I pull the tarp off a long, wide table in a corner, showing a dissected motor, each part laid out in a very specific pattern. “Like this. Then I put it all back together, one piece at a time, until you see it there. It’s almost done. Just gotta install a few more parts and it’s done, ready to be put into a car.”

She looks from the table to the reassembled motor. “So you turned that—” she points at the pieces on the table, “into
that
?”

I shrug. “Yeah. Those are completely different engines, but yeah.”

“That’s amazing. How do you know where all the different parts go? How to fix them?”
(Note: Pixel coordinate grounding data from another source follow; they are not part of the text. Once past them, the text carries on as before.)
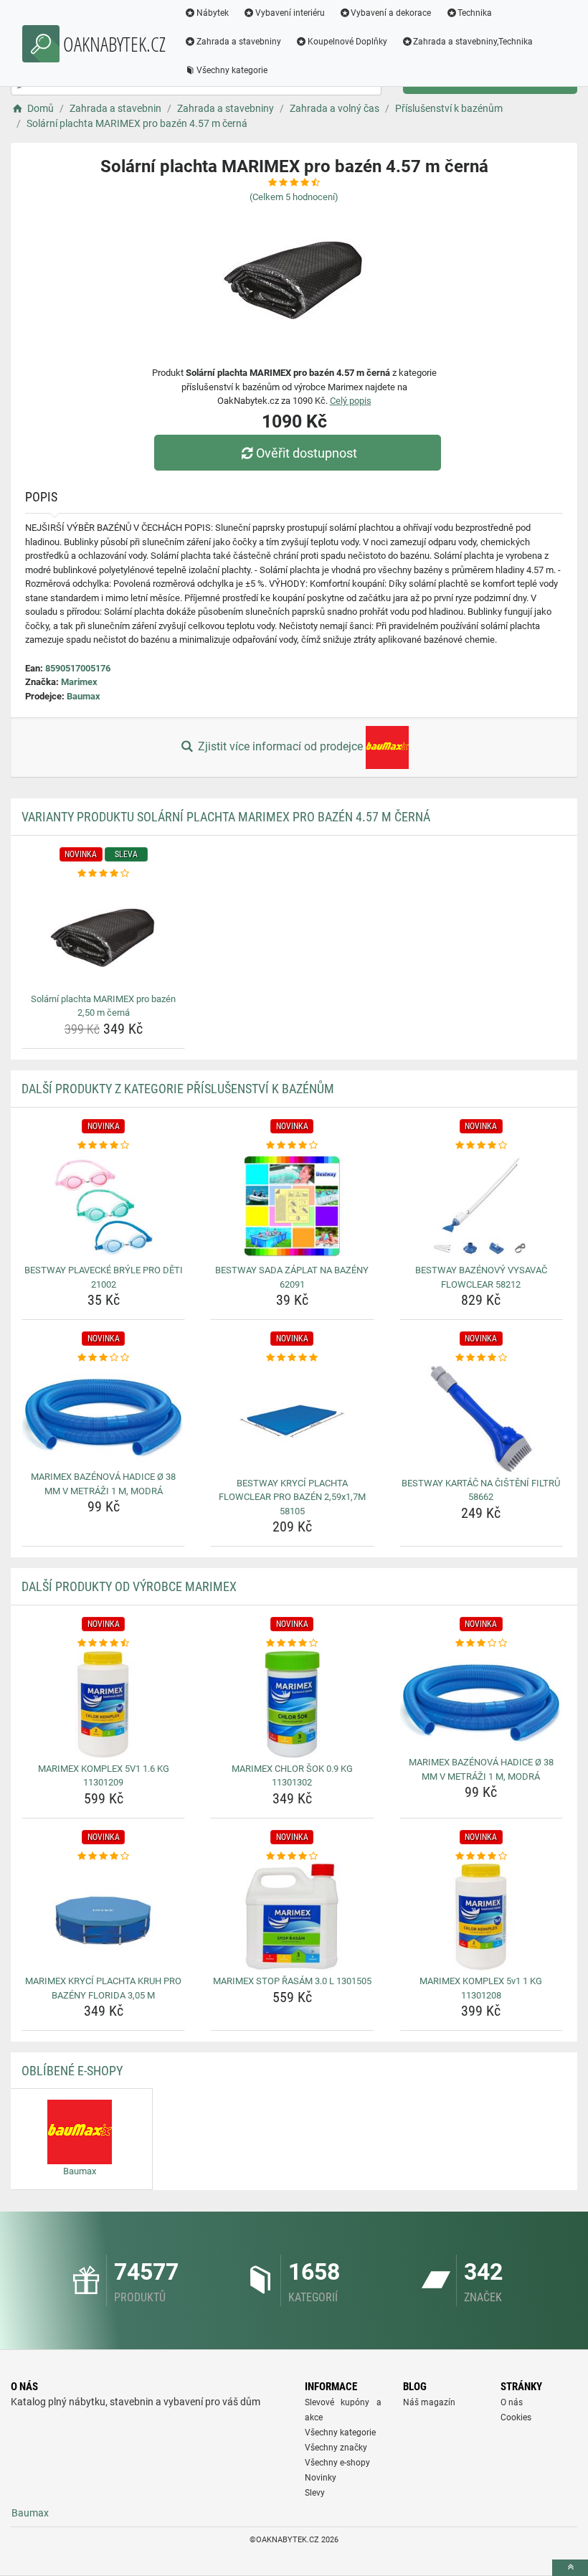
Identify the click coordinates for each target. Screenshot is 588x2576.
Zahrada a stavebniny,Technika (473, 42)
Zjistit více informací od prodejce (280, 746)
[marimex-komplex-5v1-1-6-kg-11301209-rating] (103, 1643)
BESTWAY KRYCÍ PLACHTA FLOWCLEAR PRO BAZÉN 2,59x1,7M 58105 (292, 1497)
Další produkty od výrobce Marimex (129, 1586)
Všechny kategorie (231, 70)
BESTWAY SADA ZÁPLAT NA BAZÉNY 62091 (292, 1277)
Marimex (79, 681)
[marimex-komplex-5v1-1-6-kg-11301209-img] (103, 1704)
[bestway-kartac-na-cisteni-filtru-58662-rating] (481, 1358)
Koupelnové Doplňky (347, 42)
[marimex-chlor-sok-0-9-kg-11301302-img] (292, 1704)
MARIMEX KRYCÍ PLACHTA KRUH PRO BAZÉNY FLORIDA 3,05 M (103, 1988)
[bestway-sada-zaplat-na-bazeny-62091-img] (292, 1206)
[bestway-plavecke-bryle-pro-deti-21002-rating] (103, 1145)
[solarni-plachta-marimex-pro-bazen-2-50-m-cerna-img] (103, 935)
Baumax (83, 696)
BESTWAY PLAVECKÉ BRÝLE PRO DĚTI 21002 (103, 1277)
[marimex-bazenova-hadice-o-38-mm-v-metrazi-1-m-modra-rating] (103, 1358)
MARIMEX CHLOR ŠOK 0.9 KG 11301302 (292, 1775)
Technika (474, 13)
I laugh. “Lots of experience. I know from having done it a million times. All engines are basically the same, just with little differences that make each kind of engine unique. I took my first motor apart when I was…thirteen? Of course, once I got it apart, I couldn’t get it back together again, but that was part of the learning process. I tinkered with that fucked-up engine for months, figuring out how the thing worked, which parts went where and what they did and how to get them back in. Eventually I did get it back together and running, but it took me like, I don’t know, more than a year of dicking around with it every day. I took it apart again, and put it back together after that. Over and over again, until I could do it without stopping to think about what came next.”

She tilts her head. “Where’d you get the engine?”

I stare up at the ceiling, trying to remember. “Hmm. I think I bought it off the shop teacher at the high school. I’d saved my allowance for months.” She still looks confused and I laugh. “I had a tutor at the high school after classes ended at the middle school. I happened to walk by the shop one day and saw the engine and something just clicked as I watched the shop instructor, Mr. Boyd, puttering with it. He ended up being one of my best friends until I moved out here.”

Nell is peering at me as if seeing me for the first time. “You had a tutor?”

I wince, wishing she’d have missed that part. “Yeah. I wasn’t very good at the whole school thing.”

I turn away and throw the tarp over the table and lead her to the private stairway leading to my apartment. It’s my way of politely indicating I don’t want to talk about it, and she seems to get the message.
 

Saying I wasn’t very good at the school thing was a huge understatement, but she doesn’t need to know that. I’m hoping to avoid the subject as long as I can.

My apartment isn’t much. A galley kitchen I can barely fit in—like, I can’t have the stove and the cabinets opposite open at the same time, not that I ever use the stove, but still—a living room in which I can just about touch all four walls standing in the center, and a bedroom that contains my queen bed and nothing else. All my clothes are in the dresser, which is in the living room, and the dresser also doubles as the TV stand. Not that I ever really watch TV.

I throw my arm out to gesture at the apartment. “It’s even less than the shop, but it’s home. I’d say I would give you the ten cent tour, but I’d need to give you nine and a half cents back.”

She laughs, the Tinkerbell giggle, and my heart lifts. But even with all the normalcy, the questions, the interest, I can see her fighting for calm. She hides it well, hides it like a pro. It’s buried deep, thrust down under the surface.
 

I respect the hell out of her for how hard she’s working to be okay. I just wish she’d let me show her how to let go, how to let herself hurt. I want to take her pain.
 

She’s plopped down onto the couch, and I can see the exhaustion in her eyes, in her posture. I leave her sitting on the couch, head back, legs splayed out. Making sure my room isn’t a complete pigsty, I change the sheets and add an extra blanket, then go back out to tell her she can crash in my bed. She’s already passed out in the position she sat down in. I lift her easily. She’s light as a feather, like an actual, factual fairy, made of glass and magic and fragile porcelain and deceptive strength. I set her in the bed, tug off her shoes, then debate whether to take her pants off for her or not.